▶ [Exercise directions]
Format the items below as a Markdown table with the columns "No." and "Line," numbering each non-blank line in order and skipping blank lines. Omit the pictures from the table.

+++ Materials provided

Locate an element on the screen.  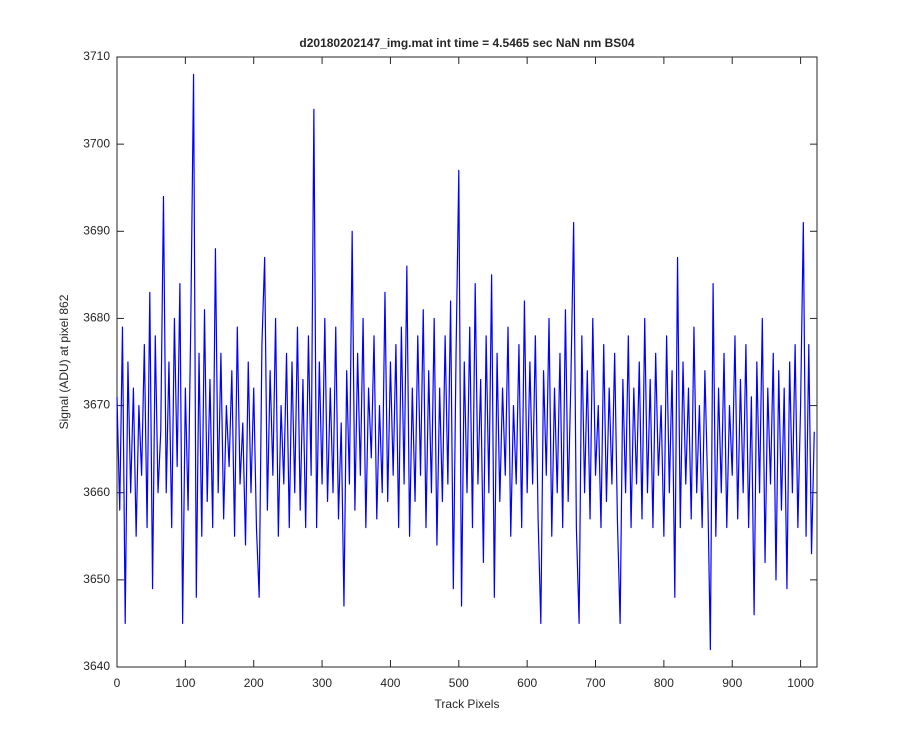
y-tick-label: 3660 is located at coordinates (96, 492).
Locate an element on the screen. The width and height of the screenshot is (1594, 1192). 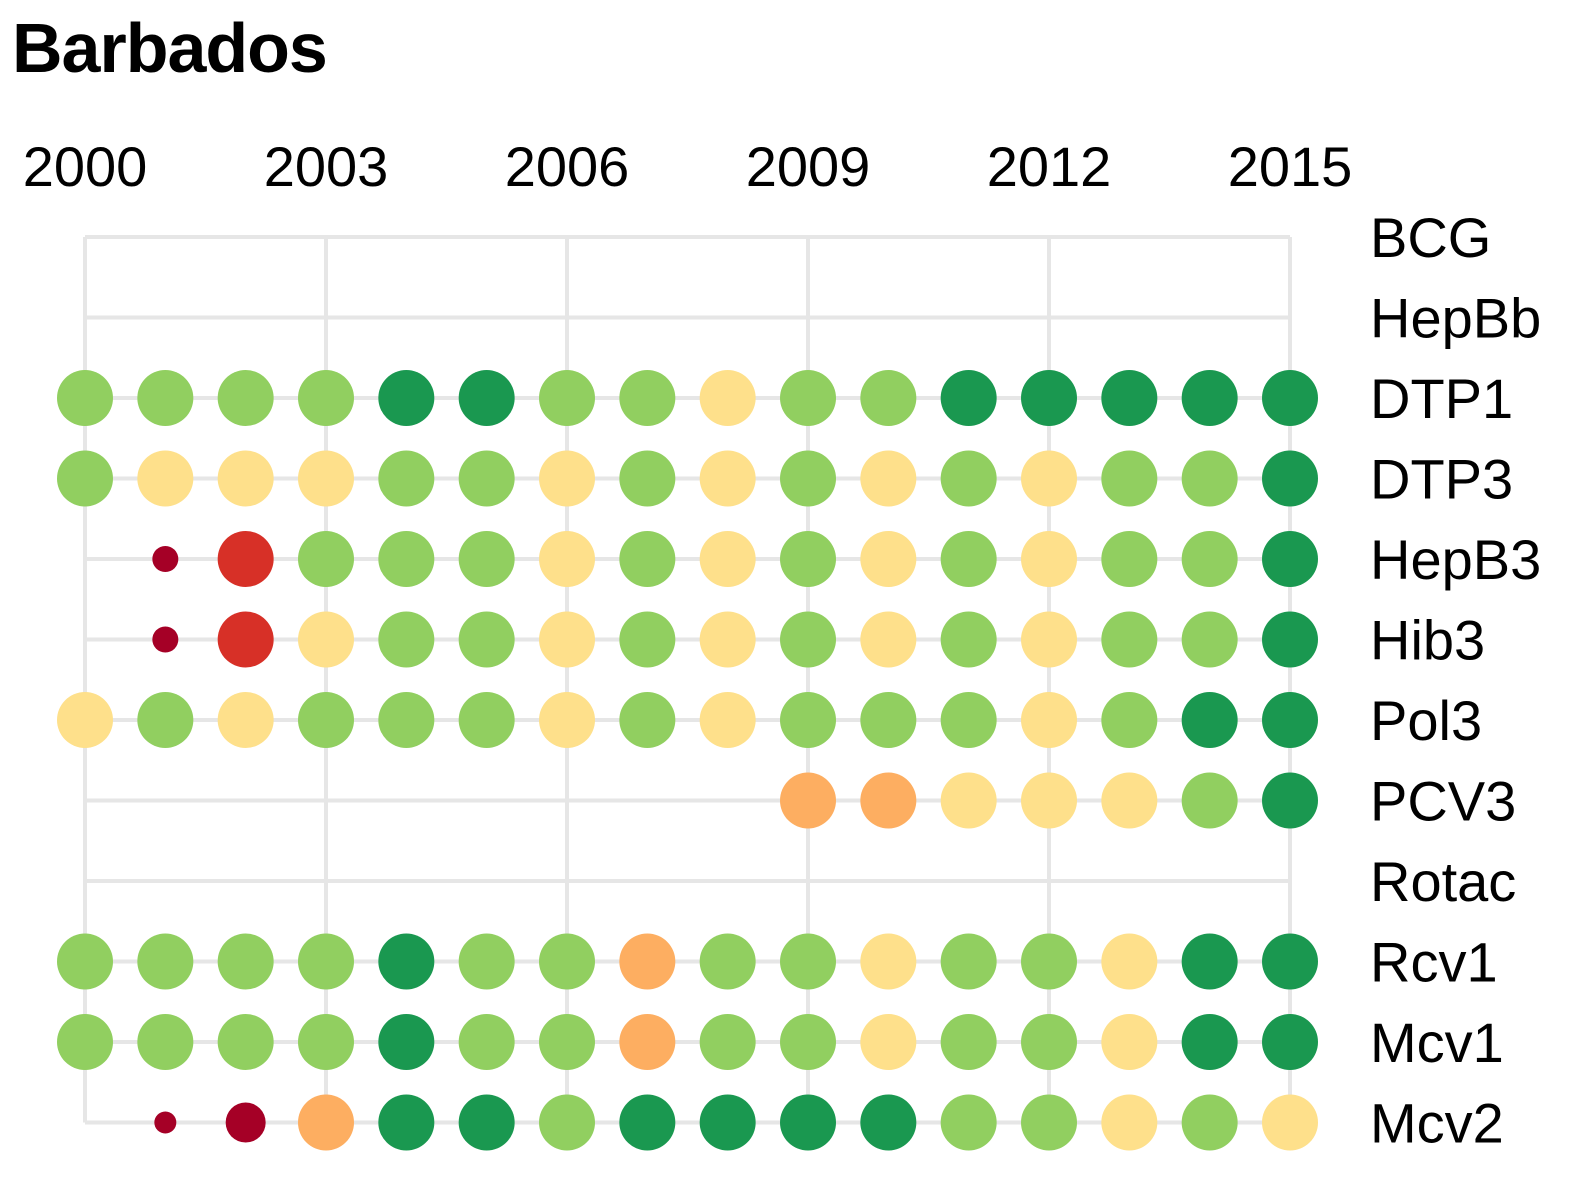
dot-dtp1-2010 is located at coordinates (888, 398).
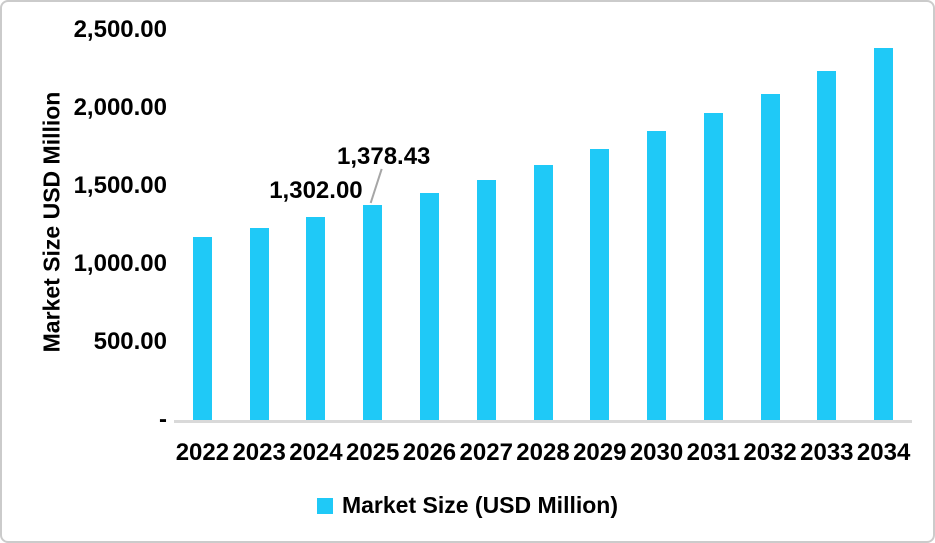 The image size is (935, 543). Describe the element at coordinates (120, 264) in the screenshot. I see `y-tick-1000: 1,000.00` at that location.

++++++

▶ [Your response]
| No. | Line |
|---|---|
| 1 | Locate an element on the screen.   |
| 2 | y-tick-label: 3660 is located at coordinates (96, 492). |
| 3 | Locate an element on the screen. The width and height of the screenshot is (1594, 1192).  |
| 4 | dot-dtp1-2010 is located at coordinates (888, 398). |
| 5 |  The image size is (935, 543). Describe the element at coordinates (120, 264) in the screenshot. I see `y-tick-1000: 1,000.00` at that location. |